Update the data in the stretch from the line containing "Image resolution: width=838" through the line containing "tap(280, 98)" by replacing "Forward navigation arrow" with "Back navigation arrow" and keeping everything else the same. Give only those lines, without the pictures.

- **Data**

--- BEGIN ---

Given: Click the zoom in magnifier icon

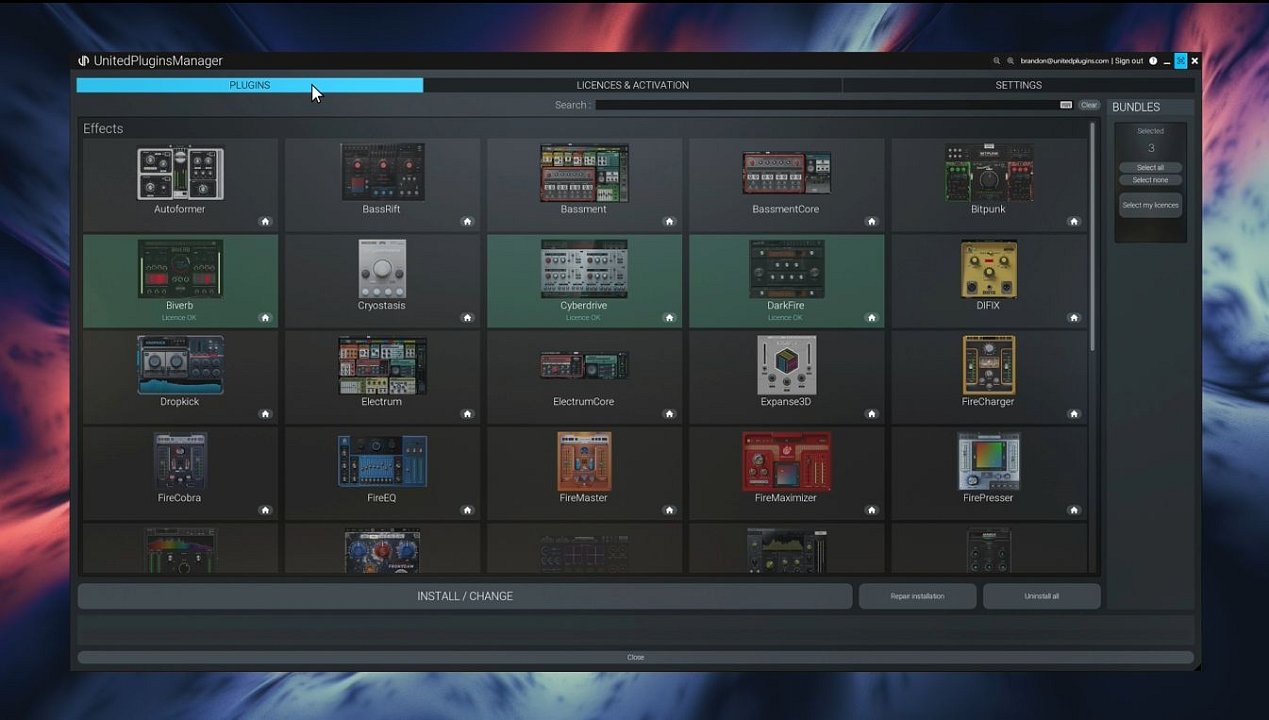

--- END ---
--- BEGIN ---

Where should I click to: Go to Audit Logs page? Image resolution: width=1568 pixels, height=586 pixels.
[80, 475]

--- END ---
--- BEGIN ---

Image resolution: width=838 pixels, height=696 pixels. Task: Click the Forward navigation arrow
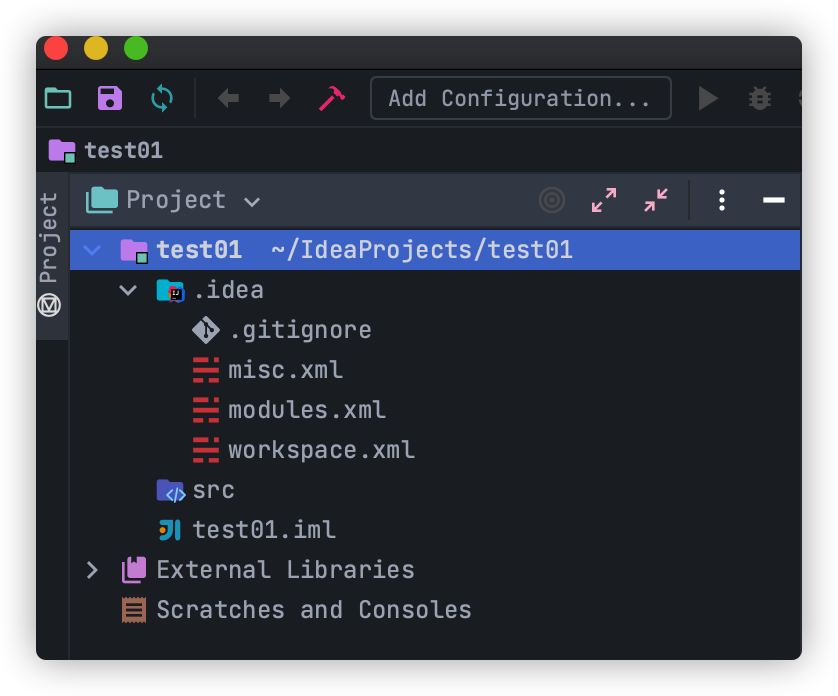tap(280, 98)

--- END ---

- **Solution below**
Image resolution: width=838 pixels, height=696 pixels. Task: Click the Back navigation arrow
tap(280, 98)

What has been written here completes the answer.